Set task: Extract the entries verbatim, starting at the first line and ending at the line that contains "pos(1529,238)".

Raw records:
○ ○ ○ ○ ○

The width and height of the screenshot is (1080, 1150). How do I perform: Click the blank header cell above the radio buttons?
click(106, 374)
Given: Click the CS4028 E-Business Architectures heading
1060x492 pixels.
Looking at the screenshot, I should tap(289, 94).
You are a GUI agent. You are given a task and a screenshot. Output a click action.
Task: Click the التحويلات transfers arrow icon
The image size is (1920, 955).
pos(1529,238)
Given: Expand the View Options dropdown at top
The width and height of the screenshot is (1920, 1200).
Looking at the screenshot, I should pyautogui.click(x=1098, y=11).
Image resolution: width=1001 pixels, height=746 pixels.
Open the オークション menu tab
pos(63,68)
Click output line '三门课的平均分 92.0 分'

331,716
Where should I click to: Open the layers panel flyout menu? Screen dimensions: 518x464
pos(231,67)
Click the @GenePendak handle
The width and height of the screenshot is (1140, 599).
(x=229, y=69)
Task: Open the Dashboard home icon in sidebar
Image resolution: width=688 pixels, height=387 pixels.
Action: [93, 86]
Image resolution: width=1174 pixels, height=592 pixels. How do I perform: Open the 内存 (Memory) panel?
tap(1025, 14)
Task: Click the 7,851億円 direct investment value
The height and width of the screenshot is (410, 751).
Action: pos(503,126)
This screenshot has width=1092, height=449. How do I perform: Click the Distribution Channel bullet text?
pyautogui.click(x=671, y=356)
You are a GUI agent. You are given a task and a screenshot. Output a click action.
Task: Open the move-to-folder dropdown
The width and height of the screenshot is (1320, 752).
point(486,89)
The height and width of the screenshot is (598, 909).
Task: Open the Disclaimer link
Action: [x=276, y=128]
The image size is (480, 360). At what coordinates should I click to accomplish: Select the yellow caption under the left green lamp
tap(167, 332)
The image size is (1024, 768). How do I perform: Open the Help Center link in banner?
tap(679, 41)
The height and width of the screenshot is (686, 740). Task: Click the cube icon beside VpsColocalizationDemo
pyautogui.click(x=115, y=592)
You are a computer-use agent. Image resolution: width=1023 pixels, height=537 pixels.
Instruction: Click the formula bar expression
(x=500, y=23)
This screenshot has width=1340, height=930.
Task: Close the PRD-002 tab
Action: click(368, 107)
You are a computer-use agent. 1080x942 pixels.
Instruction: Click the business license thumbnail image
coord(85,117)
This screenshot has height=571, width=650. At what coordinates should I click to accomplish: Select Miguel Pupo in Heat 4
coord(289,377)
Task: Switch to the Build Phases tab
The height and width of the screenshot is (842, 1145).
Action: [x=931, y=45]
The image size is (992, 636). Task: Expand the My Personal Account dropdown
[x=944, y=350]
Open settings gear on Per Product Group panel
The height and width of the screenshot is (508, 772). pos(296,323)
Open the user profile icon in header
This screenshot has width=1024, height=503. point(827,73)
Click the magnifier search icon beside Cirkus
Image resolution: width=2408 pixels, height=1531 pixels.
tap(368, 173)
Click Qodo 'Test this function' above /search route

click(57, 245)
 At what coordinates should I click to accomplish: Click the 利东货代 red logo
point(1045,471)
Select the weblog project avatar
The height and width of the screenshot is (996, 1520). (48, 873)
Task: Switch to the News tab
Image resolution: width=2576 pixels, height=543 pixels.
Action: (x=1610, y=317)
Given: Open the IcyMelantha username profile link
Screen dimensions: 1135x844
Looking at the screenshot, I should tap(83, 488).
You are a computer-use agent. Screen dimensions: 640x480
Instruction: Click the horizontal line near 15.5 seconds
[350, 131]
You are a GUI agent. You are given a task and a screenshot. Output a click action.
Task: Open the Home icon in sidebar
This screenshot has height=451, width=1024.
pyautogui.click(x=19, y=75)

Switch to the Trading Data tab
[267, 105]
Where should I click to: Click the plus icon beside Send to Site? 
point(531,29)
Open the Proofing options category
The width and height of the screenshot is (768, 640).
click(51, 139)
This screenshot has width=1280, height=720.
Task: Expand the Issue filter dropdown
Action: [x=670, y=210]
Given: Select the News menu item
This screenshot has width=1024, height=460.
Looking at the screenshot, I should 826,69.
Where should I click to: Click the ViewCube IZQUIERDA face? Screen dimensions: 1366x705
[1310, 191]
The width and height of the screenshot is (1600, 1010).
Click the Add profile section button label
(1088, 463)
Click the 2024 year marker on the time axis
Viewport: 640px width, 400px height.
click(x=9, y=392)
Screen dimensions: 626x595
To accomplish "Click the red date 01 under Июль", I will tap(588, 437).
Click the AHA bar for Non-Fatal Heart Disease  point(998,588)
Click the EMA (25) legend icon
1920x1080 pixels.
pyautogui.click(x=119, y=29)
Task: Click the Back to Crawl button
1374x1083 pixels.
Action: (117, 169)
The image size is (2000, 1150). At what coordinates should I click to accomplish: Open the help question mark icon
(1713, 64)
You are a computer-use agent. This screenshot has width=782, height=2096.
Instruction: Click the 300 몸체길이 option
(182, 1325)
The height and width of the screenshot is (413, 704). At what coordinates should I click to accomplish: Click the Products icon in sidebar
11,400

○ ○ ○ ○ ○

Solution for this task:
The width and height of the screenshot is (1080, 1150). How do I perform: Click the blank header cell above the radio buttons?
click(106, 374)
Given: Click the CS4028 E-Business Architectures heading
1060x492 pixels.
Looking at the screenshot, I should tap(289, 94).
You are a GUI agent. You are given a task and a screenshot. Output a click action.
Task: Click the التحويلات transfers arrow icon
The image size is (1920, 955).
pos(1529,238)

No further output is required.